* KUTIPAN YANG DIBERIKAN:
Tak Perlu Membanding-Bandingkan
Masa muda saya tumbuh di lingkungan di mana orang-orang suka membanding-bandingkan. Pernah ada tamu (kawan lama ayah) bertanya kepada ayah, saya kuliah di mana? Ayah saya menjawab bahwa saya kuliah di STAIN. Si tamu lalu menyayangkan hal itu sambil membanding-bandingkan anaknya yang dia sekolahkan di SMK dan sekarang sudah bekerja di sebuah bengkel. Katanya, kalau kuliah di kampus agama akan susah kerja dan bisa-bisa hanya jadi pengangguran. Saya hanya tersenyum mendengar hal yang "ada benarnya" itu.
Tapi benar, saat lulus kuliah jadi sarjana saya memang tidak langsung bekerja. Kesibukan saya hanya membantu orang tua dan ngajar anak kecil mengaji sambil kuliah lagi di strata dua. Pada masa ini lebih sering saya mendengar orang yang menbanding-bandingkan diri saya dengan orang lain yang dianggap sudah sukses sebab sudah bekerja. Intinya, saya dianggap kalah bila dibandingkan dengan si A, B, C, D, dan seterusnya yang sudah mandiri menghasilkan uang sedangkan saya hanya menghabiskan uang. Yang lain sudah jadi orang, saya masih pengangguran yang kerjaannya hanya rebahan baca buku. Apalagi saya mengambil jurusan hukum islam, dianggap sok idealis.
Pernah saya mengadu pada salah satu guru saya, seorang dosen senior di kampus, bahwa saya ingin bekerja, siapa tahu ada lowongan staff di kampus daripada menganggur. hahaha... Beliau tegas tanpa berpikir panjang langsung menjawab, jangan!. Teruskan saja kuliahmu sampai lulus soal kerja apa kata nanti, katanya. Meski agak kecewa, tapi saya mematuhi saran itu.
Sekarang, bila mengingat masa-masa itu saya bersyukur pada Allah yang meneguhkan langkah saya. Kadang saya bertemu dengan si A, B, C, D yang dulu dijadikan banding-bandingan dengan saya, namun sekarang tampaknya semua pihak setuju bahwa saya sudah jauh di atas mereka semua dalam semua aspek. Saya juga bertemu yang suka membandingkan yang sekarang menampakkan respek dan pengakuan, namun respek yang sama sulit saya berikan sebab tahu bahwa dia tidak menghargai proses yang saya lalui.
Ini hanya kisah saya, tapi saya yakin saya tidak sendiri. Pasti dari anda banyak yang berada di posisi yang sama, dibanding-bandingkan dengan orang lain tatkala masih berproses. Itu adalah tantangan yang jangan sampai membuat anda berhenti berproses. Belajarlah, lalui jalan anda bila itu jelas-jelas bagus lalu kejar kesuksesan anda sendiri.

* BARIS YANG DISEDIAKAN:
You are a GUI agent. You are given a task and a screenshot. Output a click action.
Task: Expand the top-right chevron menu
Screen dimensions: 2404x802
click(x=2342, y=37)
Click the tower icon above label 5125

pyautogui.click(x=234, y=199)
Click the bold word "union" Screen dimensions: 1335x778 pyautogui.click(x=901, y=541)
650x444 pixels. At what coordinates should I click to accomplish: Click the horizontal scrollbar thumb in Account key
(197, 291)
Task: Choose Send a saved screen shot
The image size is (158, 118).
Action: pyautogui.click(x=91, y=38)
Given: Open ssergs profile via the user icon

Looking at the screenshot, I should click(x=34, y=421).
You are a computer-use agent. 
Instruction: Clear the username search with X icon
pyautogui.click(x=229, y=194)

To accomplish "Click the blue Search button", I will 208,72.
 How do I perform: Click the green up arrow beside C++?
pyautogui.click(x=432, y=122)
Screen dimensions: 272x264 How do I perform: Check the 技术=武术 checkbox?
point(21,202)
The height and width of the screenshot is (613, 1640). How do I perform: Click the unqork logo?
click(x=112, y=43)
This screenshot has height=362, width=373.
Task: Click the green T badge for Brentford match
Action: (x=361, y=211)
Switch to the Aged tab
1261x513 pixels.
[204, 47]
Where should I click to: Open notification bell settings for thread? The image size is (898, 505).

* YANG DIKERJAKAN: Teruskan tulisan tentang pengalaman dibanding-bandingkan dengan orang lain, dimulai tepat sesudah kalimat terakhirnya.

* HASIL:
Kita hanya wajib ikhtiyar menapaki jalan, soal hasilnya itu adalah urusan Tuhan. Karena itu, dalam hadis-hadis yang ditemukan hanya pujian bagi orang yang berproses, bukan bagi orang yang sudah "sampai" sebab sampai di posisi mana adalah porsi rezeki dari Tuhan. Yang dipuji oleh Nabi adalah orang yang mencari ilmu, orang yang bekerja, orang yang tangguh, orang yang membantu orang lain dan semacamnya yang selalu melambangkan sebuah proses tanpa akhir, bukan orang yang jadi juragan, jadi pejabat, jadi kyai atau jadi apa pun. Sebab itu tidak tepat membanding-bandingkan posisi atau profesi seseorang dengan orang lain, penghasilan seseorang dengan orang lain atau pun pangkat seseorang dengan orang lain.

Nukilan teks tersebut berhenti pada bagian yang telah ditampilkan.